Yastrzemski is swinging at 13 percent fewer pitches this season. After swinging at 29 percent of the pitches he saw outside of the zone last year, Yastrzemski is down to 18 percent. Above everything else, the new hitting coaches want the Giants to focus on making good swing decisions, and Yastrzemski is doing that early on. 

"It's more of a mental thing, trying to game plan against pitchers, and our hitting staff has been unbelievable with that. They're coming up with plans to help us stay locked in and figure out what we should be swinging at, what we need to be taking," Yastrzemski said. 

That improvement has made Yastrzemski a perfect fit atop the lineup for manager Gabe Kapler, who said he has found that he can move Yastrzemski from first to third in the order, or right field to center field, without the 29-year-old blinking an eye. 

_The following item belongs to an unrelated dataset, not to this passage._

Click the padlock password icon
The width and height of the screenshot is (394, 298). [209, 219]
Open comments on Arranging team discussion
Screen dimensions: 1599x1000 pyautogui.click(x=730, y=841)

Yastrzemski started three games this week in center at Coors Field, a spot that will always hold special meaning in his career. In Milwaukee last July 14, Bruce Bochy called Yastrzemski into his office and told him he would be headed back to Triple-A. Yastrzemski packed his bags, but when Alex Dickerson's back flared up, he ended up on the chartered flight to Denver instead. He made the most of the lifeline, picking up four hits in the first game of that series and nine in 20 total at-bats while playing every inning of a grueling four-game series. That was only the beginning. 

[RELATED: Kapler breaks down his in-game strategy]

Since that first day in Denver, Yastrzemski ranks 10th in the majors with 3.5 WAR. He has a .382 on-base percentage and 19 homers in 81 games, which is why as the Giants walk into Dodger Stadium tonight, they'll do so behind a 29-year-old who very quietly has turned into a star since getting his latest second chance.

It all started with a meeting in the visiting clubhouse in Milwaukee. Yastrzemski said he hasn't forgotten the message Bochy delivered that day. 

"He said this isn't the last time we're going to see you," he said. "And he wasn't wrong."